As Theriot went Road Runner off second Jackson hustled in to scoop up Scutaro's fallen liner. And he threw home high and off line, the ball traveling to the first base side of the plate as Theriot traveled across it with a right-leaning slide.
Even in a game in which the Tigers stopped making strategic mistakes to that moment, even in a game in which they found some early and timely hitting at last, it was insufficient. When Romo blasted strike three in on Cabrera for game, set, and Series, Leyland turned about face as sharply as a military training recruit on parade and stepped down quietly into his clubhouse.
"I would have never guessed we'd have swept the Yankees," Leyland said soberly after it ended, "and I would have never guessed the Giants swept us. We've got nothing to complain about. We didn't score enough runs. And they were terrific. It really turned out to be no contest."
Scherzer and Cain tangled in a fine battle, each going into the seventh with only three runs on each other's jackets, even if two Detroit relievers (rookie Drew Smyly, traveled-enough veteran Octavio Dotel) had to end the seventh for Scherzer and Prince Fielder — otherwise an extremely quiet Tiger presence all Series long — had to start an unusual 3-6-1 double play, picking off Sandoval's hard grounder, stepping on the pad, and catching Scutaro in a rundown, to block an eighth-inning threat.
There was no single hero for the Giants. There may have been no single villain for the Tigers, even if you could point to Cabrera's and Fielder's futility entering Game Four. The Tigers were simply out-pitched, out-hit, out-defended, and even out-managed in the first three games. When they finally pulled the dissemblies back together for Game 4, the Giants simply turned out to have one extra card to the Tigers' empty deck.
Maybe the Tigers simply underestimated these Giants, who'd been on the elimination brink so often this Series you could have been forgiven for thinking they might suddenly awaken after sleeping off Game 3 and wonder just what on earth they were supposed to do now, nowhere near elimination, in near-complete control of a postseason set for the first time.
Unfortunately for Detroit, the Giants never forgot how to play the kind of ball that got them here.
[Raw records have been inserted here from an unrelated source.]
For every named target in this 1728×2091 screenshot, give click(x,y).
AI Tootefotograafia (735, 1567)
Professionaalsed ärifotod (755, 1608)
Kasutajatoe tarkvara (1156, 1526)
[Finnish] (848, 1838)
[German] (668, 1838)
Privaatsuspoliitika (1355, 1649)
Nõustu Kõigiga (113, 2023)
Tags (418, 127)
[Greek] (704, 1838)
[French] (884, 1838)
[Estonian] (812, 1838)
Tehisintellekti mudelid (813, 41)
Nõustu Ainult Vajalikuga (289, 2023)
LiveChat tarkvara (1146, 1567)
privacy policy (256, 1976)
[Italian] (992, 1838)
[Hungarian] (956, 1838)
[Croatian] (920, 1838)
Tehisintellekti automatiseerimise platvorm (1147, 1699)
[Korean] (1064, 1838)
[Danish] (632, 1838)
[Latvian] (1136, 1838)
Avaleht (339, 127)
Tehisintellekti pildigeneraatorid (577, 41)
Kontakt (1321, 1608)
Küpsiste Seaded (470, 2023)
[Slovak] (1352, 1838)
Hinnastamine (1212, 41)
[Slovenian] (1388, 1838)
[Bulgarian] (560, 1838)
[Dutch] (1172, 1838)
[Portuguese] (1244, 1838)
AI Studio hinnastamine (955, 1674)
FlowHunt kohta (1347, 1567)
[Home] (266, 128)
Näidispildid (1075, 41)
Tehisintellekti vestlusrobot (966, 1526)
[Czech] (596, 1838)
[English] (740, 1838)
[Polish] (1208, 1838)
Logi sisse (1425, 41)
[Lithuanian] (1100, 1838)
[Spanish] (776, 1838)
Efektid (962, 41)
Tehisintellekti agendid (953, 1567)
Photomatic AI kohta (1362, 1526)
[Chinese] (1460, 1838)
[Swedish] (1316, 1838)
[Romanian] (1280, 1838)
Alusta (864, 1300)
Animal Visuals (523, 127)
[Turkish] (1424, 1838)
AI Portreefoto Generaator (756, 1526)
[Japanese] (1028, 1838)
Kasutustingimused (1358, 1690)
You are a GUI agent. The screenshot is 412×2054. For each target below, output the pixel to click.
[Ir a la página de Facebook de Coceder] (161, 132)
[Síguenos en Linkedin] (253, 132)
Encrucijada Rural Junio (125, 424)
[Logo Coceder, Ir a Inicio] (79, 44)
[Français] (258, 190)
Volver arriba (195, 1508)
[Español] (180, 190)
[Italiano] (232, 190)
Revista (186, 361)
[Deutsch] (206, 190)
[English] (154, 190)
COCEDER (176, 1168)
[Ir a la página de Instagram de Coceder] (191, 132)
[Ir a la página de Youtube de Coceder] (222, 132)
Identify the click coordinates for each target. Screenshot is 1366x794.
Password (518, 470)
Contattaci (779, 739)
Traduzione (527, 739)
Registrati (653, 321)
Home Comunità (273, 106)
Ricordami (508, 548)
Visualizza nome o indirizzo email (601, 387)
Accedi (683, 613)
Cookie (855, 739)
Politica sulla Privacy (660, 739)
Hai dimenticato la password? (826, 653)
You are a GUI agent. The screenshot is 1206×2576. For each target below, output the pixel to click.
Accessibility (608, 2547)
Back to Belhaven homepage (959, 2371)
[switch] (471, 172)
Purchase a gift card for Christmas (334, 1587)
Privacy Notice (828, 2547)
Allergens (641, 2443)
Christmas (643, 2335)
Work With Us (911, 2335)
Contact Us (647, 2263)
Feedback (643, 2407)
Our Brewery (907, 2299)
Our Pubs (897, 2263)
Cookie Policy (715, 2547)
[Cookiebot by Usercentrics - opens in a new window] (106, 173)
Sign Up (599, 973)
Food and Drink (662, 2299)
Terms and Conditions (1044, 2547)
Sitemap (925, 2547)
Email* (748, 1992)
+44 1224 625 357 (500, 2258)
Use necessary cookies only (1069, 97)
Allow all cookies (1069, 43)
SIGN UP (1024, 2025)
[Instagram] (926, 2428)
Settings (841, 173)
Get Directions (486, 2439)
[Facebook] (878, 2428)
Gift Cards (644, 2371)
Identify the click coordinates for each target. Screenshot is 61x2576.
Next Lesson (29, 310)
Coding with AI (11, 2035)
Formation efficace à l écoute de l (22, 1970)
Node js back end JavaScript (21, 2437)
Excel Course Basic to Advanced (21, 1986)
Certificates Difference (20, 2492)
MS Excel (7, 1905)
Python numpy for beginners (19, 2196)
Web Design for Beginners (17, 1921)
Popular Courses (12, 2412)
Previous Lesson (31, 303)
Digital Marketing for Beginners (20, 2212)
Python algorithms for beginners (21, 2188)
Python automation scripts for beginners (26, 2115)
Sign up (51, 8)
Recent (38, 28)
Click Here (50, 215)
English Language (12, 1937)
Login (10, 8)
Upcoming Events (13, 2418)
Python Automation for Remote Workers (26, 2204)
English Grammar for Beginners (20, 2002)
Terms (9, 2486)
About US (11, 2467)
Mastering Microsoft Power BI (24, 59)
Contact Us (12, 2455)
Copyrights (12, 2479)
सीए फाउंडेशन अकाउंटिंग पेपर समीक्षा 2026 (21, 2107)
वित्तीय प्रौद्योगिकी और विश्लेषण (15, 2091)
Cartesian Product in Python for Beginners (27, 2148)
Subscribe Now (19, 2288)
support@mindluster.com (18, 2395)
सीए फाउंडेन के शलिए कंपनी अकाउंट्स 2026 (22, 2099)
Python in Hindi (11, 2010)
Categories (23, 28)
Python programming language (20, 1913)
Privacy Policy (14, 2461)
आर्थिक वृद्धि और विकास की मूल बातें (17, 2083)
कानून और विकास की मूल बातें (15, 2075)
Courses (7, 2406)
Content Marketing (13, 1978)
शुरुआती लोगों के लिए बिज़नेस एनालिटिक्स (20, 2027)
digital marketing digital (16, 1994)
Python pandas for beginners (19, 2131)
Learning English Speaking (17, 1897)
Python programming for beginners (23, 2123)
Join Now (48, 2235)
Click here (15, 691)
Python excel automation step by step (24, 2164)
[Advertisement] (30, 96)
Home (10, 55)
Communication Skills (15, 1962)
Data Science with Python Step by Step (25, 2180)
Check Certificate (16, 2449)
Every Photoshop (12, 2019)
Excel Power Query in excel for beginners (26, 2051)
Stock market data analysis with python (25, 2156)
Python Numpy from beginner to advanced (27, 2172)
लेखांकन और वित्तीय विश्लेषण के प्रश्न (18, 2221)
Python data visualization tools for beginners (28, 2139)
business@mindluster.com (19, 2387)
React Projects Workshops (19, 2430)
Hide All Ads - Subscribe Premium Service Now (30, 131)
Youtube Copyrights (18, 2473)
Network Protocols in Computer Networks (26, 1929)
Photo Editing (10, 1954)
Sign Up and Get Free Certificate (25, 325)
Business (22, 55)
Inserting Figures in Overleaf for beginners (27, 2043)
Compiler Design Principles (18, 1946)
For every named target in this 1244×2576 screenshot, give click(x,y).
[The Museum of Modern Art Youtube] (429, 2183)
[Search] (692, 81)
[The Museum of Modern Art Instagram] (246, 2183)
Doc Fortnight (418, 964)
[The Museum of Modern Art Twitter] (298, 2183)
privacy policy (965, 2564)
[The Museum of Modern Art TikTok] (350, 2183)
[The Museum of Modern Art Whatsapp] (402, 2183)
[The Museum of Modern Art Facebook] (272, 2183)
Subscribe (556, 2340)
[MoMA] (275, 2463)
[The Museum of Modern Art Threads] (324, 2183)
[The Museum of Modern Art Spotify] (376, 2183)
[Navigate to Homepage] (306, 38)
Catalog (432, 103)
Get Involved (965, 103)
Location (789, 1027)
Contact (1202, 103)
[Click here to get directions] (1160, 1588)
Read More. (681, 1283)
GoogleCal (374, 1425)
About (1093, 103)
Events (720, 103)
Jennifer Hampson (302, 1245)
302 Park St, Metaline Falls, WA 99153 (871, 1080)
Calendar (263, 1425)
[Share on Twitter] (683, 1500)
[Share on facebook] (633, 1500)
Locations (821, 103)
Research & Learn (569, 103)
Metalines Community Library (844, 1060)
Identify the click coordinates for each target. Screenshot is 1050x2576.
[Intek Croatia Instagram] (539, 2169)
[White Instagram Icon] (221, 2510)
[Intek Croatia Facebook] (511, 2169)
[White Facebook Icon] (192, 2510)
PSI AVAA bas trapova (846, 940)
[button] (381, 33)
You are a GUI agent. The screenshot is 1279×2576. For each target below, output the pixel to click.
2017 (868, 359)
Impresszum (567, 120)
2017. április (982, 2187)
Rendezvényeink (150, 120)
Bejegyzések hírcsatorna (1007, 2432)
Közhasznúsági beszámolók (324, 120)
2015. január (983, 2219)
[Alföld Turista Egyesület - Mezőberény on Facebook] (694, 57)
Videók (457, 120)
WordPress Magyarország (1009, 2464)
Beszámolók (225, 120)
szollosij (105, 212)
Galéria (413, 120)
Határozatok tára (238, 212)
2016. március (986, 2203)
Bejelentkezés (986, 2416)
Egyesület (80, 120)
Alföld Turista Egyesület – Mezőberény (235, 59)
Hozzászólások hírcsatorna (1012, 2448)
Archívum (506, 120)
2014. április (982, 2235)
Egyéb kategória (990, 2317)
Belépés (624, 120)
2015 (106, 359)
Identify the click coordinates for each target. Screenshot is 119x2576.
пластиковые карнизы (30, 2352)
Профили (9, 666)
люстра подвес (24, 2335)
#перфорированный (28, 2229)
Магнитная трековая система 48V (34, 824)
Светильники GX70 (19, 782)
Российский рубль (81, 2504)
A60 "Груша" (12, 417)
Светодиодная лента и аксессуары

Not when they battered Justin Verlander in Game 1; not when they out-executed the Tigers in 2 and 3; and not when they were finally faced with what the Athletics and the Yankees faced and buckled beneath come Game 4.
They kept the Tigers to a .156 Series batting average. They outscored the Tigers 16-6. The Giants pitching staff shows a 1.42 Series ERA. And they seemed to play every inning from the first in Game One through the 10th in Game 4 as if they were one pitch, one play, from being punched one-way tickets home.
Sandoval may be going home with the Series MVP trophy, and it's hard to gainsay when he hung up — you're not seeing things — a 2.212 Series OPS, even if he didn't score or drive in a single run following his Game 1 mayhem. But you could make a case for just about the entire team earning the honor.
"They're such an unselfish group," manager Bruce Bochy said of his charges, who'd turned role inversion into a fine art all season long, largely because they had no choice and because they knew they wouldn't win otherwise, and almost couldn't have cared less who stood in the spotlight turns at any given time.
Sooner or later, just about everyone in a Giant uniform would draw some light his way before it all ended with strikeout, a trophy, and a wall-to-wall champagne bath.